- [GIVEN TEXT]
2. Open-Set Recognition (OSR)
EpicPred initially uses open-set recognition (OSR) to predict and remove TCR-epitope interactions that are unlikely to occur, thereby reducing false positives. The OSR method effectively distinguishes known and unknown epitope-binding TCRs (EB-TCRs) from non-epitope-binding TCRs (NEB-TCRs).
3. Multiple Instance Learning (MIL) Model
After predicting EB-TCRs, EpicPred employs a multiple instance learning model to identify TCR-epitope interactions associated with cancer types or the severity of COVID-19 patients. The model encodes TCR sequences using BERT (Bidirectional Encoder Representations from Transformers) and applies an attention mechanism to aggregate similar TCR sequences, generating sample representation vectors.
4. Phenotype Prediction
The ultimate goal of EpicPred is to predict patient phenotypes, such as cancer or the severity of COVID-19. The model calculates the binding probability of each TCR to epitopes, groups similar TCR sequences using K-means clustering, and then trains the phenotype prediction model. The study uses two loss functions: TCR-specific loss and sample-specific loss, which are used to determine the relationship between individual TCR sequences and phenotypes and to detect groups of TCRs associated with phenotypes, respectively.
Main Results
1. Prediction of EB-TCRs
In the experiment predicting EB-TCRs, EpicPred performed excellently on both closed and open test sets. In the closed test set, the model achieved an F1 score of 0.97±0.01 in predicting TCR-epitope binding. In the open test set, EpicPred effectively distinguished EB-TCRs from NEB-TCRs, with an F1 score of 0.71±0.01.

- [EXERCISE INSTRUCTIONS]
**a.** Answer these questions using the text about EpicPred:
(i) What does EpicPred use open-set recognition to remove?
(ii) Which clustering method groups similar TCR sequences before the phenotype prediction model is trained?
(iii) What F1 score did EpicPred achieve on the open test set?
**b.** Write the next part of the text about EpicPred, picking up after its last sentence.
The rows have no connection to the text about EpicPred.

- [GIVEN RECORDS]

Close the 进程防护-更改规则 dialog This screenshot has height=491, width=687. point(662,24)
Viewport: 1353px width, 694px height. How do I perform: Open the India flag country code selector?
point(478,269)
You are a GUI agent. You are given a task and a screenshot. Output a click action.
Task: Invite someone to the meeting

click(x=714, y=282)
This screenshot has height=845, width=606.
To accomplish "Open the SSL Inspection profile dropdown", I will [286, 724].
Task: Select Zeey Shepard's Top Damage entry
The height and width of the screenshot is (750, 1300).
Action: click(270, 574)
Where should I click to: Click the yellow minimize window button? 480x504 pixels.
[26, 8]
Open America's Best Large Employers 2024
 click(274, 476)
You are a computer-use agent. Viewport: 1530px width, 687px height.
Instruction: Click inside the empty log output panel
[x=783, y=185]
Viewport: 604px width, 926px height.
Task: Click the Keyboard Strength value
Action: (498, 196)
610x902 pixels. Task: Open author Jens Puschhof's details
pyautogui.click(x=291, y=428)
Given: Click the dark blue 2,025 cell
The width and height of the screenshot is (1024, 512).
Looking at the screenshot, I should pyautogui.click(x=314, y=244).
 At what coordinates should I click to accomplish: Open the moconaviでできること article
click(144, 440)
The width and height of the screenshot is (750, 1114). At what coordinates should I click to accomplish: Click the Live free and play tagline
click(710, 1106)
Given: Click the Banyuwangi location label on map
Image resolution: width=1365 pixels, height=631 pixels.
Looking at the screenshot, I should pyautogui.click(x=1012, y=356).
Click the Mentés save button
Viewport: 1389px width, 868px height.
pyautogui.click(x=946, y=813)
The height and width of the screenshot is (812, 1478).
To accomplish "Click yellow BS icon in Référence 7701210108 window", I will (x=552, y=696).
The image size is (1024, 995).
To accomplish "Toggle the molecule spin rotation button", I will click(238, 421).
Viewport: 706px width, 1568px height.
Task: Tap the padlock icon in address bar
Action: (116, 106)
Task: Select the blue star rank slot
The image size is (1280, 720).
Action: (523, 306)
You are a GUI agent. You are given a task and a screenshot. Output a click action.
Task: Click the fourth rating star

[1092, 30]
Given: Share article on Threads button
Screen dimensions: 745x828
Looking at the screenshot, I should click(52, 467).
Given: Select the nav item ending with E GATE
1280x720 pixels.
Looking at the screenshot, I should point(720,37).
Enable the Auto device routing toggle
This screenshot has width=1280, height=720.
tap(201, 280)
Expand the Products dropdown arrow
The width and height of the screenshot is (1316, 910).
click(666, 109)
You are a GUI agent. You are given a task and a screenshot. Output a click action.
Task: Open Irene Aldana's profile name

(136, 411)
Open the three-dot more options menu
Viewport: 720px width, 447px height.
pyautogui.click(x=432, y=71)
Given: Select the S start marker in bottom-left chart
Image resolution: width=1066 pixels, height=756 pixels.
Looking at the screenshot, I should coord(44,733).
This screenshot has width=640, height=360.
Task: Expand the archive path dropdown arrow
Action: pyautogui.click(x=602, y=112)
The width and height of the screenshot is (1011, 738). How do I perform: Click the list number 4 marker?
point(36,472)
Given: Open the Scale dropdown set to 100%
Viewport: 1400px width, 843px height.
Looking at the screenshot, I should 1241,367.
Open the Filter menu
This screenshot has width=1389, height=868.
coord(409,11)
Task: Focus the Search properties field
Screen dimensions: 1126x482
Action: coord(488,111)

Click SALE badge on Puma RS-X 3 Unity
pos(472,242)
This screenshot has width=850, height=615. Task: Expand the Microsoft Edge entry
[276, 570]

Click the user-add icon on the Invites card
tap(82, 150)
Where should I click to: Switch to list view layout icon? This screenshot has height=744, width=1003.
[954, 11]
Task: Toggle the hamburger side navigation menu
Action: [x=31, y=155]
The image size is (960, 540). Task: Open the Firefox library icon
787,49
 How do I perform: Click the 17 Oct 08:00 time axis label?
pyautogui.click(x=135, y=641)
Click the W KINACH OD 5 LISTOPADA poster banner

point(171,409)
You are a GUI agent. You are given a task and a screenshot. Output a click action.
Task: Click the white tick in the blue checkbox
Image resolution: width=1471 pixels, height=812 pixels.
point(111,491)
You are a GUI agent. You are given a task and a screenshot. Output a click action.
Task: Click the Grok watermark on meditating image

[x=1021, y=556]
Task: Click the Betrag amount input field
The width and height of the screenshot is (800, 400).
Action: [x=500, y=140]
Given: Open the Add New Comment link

- [RESPONSE LIST]
**a.**
(i) TCR-epitope interactions that are unlikely to occur.
(ii) K-means clustering.
(iii) 0.71±0.01.

**b.**
2. Phenotype Prediction
EpicPred demonstrated outstanding performance in predicting the severity of COVID-19 patients and the phenotypes of cancer samples. In the COVID-19 dataset, the model achieved an AUROC (Area Under the Receiver Operating Characteristic) of 0.80±0.07 in predicting moderate versus severe cases. In the cancer dataset, EpicPred achieved an AUROC of 0.78±0.04 in distinguishing healthy from cancerous samples.
3. Single-Cell Data Analysis
Through the analysis of single-cell RNA sequencing data, EpicPred identified cell subpopulations associated with the severity of COVID-19. The study found that cells with high attention scores exhibited significant differences in recognizing SARS-CoV-2 epitopes, indicating that these cells play a key role in phenotype prediction.
Conclusions and Significance
By combining open-set recognition and multiple instance learning, EpicPred successfully predicted TCR-epitope interactions associated with cancer and the severity of COVID-19. The model not only improved the accuracy of phenotype prediction but also provided new insights into the role of TCRs in immune responses. The development of EpicPred offers an important tool for future immunotherapy and vaccine design, with broad application prospects in personalized medicine and precision immunotherapy.
Research Highlights
- Novel Model Design: EpicPred is the first to combine open-set recognition with multiple instance learning, effectively distinguishing EB-TCRs from NEB-TCRs and achieving significant results in phenotype prediction.
- High-Precision Prediction: On multiple public datasets, EpicPred outperformed existing methods in predicting TCR-epitope binding and phenotype classification.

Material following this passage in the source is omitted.